Neurodegenerative Disorders
Mitotech is pioneering a "first-in-class" small molecule designed to specifically target and inhibit ferroptosis at its origin—within the mitochondria. By blocking ferroptosis, particularly in neurons within the central nervous system (CNS), our lead candidate SkQ1 holds promise for halting or slowing the progression of neurodegenerative diseases.
SkQ1 demonstrated efficacy in models of Friedreich’s Ataxia (FA) and Multiple Sclerosis (MS).
- Protection of FA patient fibroblasts from ferroptosis-mediated cell death in vitro using low doses of SkQ1 alone and enhanced protection in combination with omaveloxolone.
- Significantly reduced disease scores and histology inflammation scores in mouse EAE model of MS.
Metabolic diseases
Recent preclinical studies in obesity models (DIO models) demonstrated SkQ1’s potential to significantly reduce weight and enhance metabolic function, all while preserving muscle mass. The drug candidate also demonstrated a marked synergistic weight loss effect when combined with GLP-1 treatment.

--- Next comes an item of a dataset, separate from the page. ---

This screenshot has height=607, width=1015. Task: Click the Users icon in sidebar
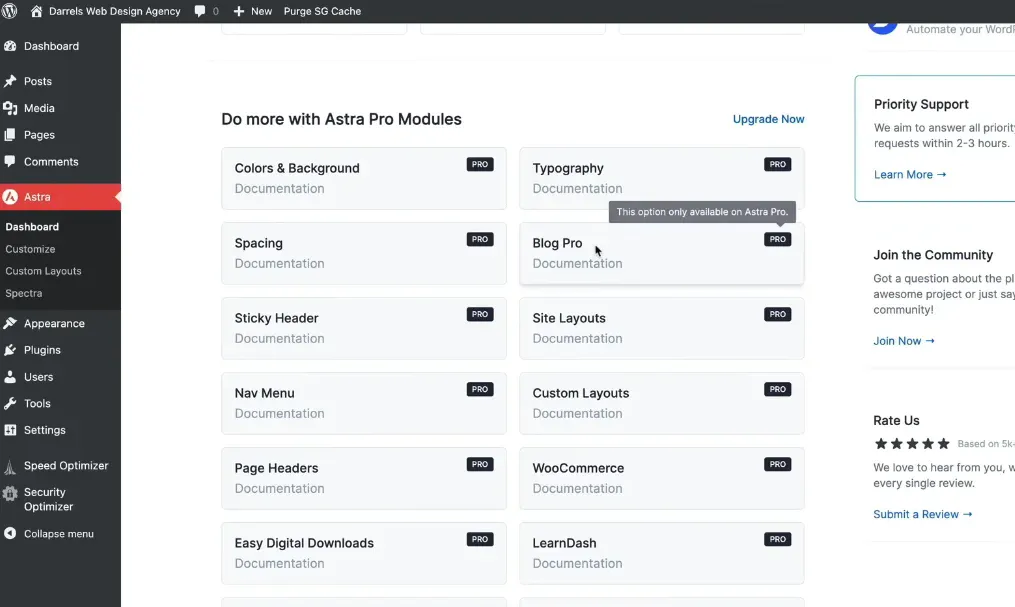coord(10,377)
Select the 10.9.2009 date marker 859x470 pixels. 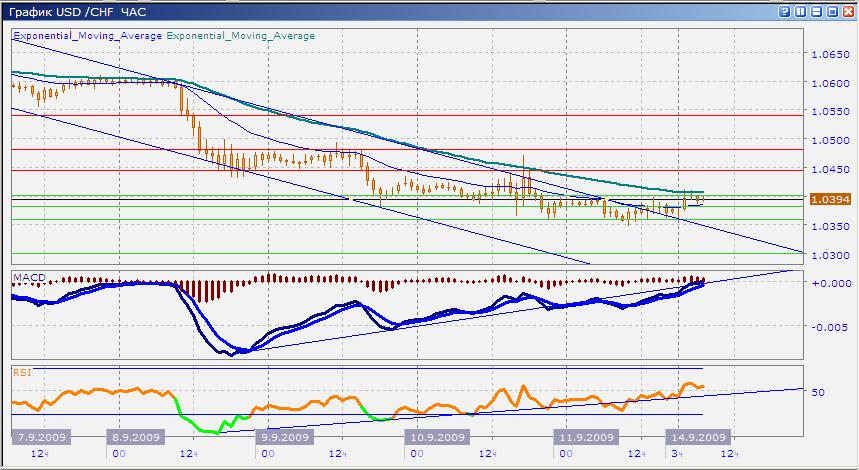(x=435, y=437)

- Weight reduction of 15% and fat reduction of 30% over just two weeks of treatment. Pausing SkQ1 treatment did not lead to immediate weight regain.
- Muscle mass remained largely unaffected.
- Significant synergetic weight loss efficacy in a combination with GLP-1 treatment vs both monotherapies.
In preclinical MASH models, SkQ1 treatment led to significant improvements in several key biomarkers associated with liver health and metabolic function.
- Liver triglyceride levels were significantly reduced – by 70%.
- Significant decreases in steatosis, ballooning, and fibrosis.
- Significant reduction in oxidative stress biomarkers, further supporting its role in mitigating liver damage.
Autoimmune diseases
Psoriasis is a chronic autoimmune condition characterized by inflamed, scaly patches of skin. Recent research has highlighted the role of ferroptosis in the pathogenesis of psoriasis, particularly in conjunction with the IL-23/IL-17 axis, which plays a key role in the inflammatory process.
Our lead candidate, SkQ1, has shown promising results in preclinical psoriasis models, as well as in models of other autoimmune diseases. Both topical and oral formulations of SkQ1 have demonstrated efficacy in reducing the symptoms of psoriasis, positioning it as a potential first-in-class treatment.
SkQ1 has the potential to treat psoriasis across the full spectrum of disease severity—from mild cases, typically managed with topical therapies, to more severe cases that require injectable biologics. This broad therapeutic applicability makes SkQ1 an exciting candidate for addressing the unmet needs of psoriasis patients.